The fact Mori won that race -- and myriad others -- still boggles the minds of feminists. That he is now keeping his Olympics gig -- or ever got it at all -- speaks to the durability of the patriarchy. In Tokyo, sadly, sexist barbs by top officials are old hat.
This latest dust-up, though, dramatizes why Japan often seems to move backward. In 2020 alone, Tokyo plummeted 20 rungs to 121st place in World Economic Forum's gender-empowerment index. That puts a Group of Seven power 15 places behind China, 74 behind Zimbabwe and 105 places behind the Philippines.

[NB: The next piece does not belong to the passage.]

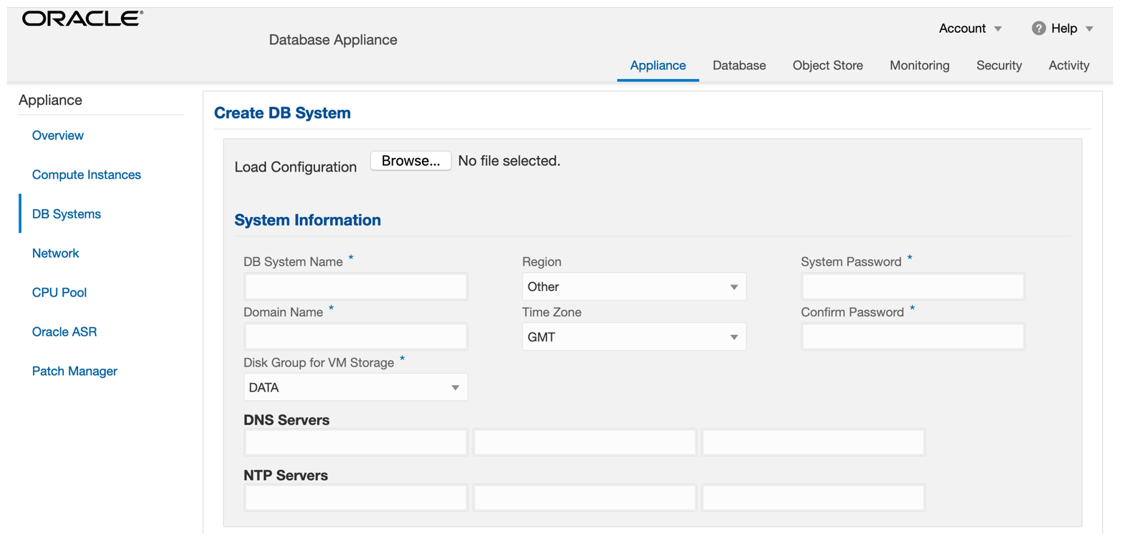
Task: Open the CPU Pool sidebar link
Action: 59,293
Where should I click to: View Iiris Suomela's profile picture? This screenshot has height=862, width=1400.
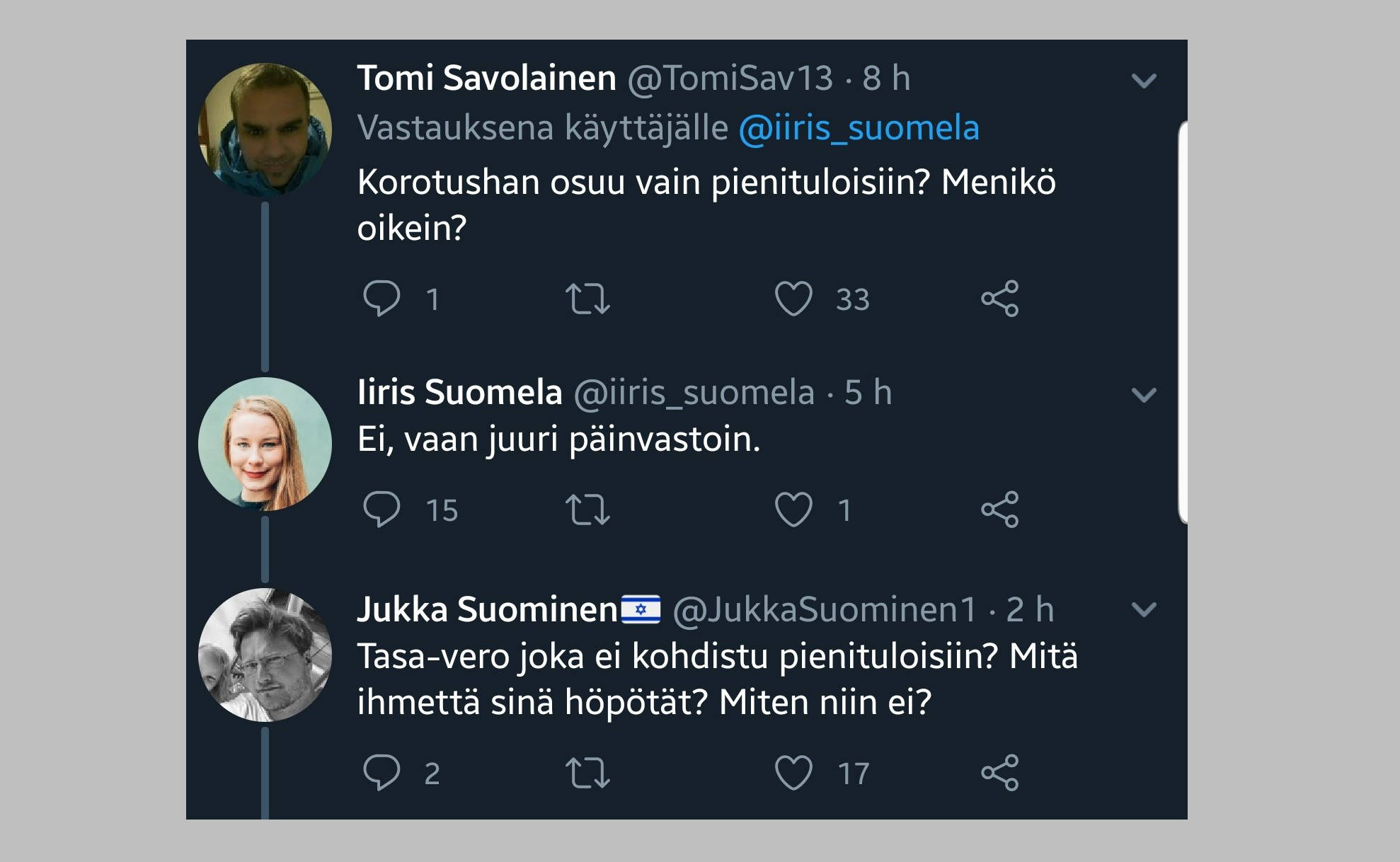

In top-down, change-averse Japan, the government deserves considerable blame. Mori, after all, is not even Tokyo's most senior or prolific gender-gaffer. If there were a gold medal for offending the female half of Japan's 126 million people it would easily go to Deputy Prime Minister Taro Aso.
Over the years, Aso, also a former prime minister, downplayed sexual harassment, chided women for not having kids, suggested lawmakers could learn from the Nazis, gushed about Japan being a single-race nation and so on. And yet, far from being sacked, Aso has been Japan's finance minister since 2012.
If you believe that personnel is policy, then Aso deserves considerable flak for Japan's female-empowerment backsliding. But it takes a village to create a divide holding back what is supposed to be an advanced, outward-facing economy. Yes, I am talking to you, members of the ruling Liberal Democratic Party.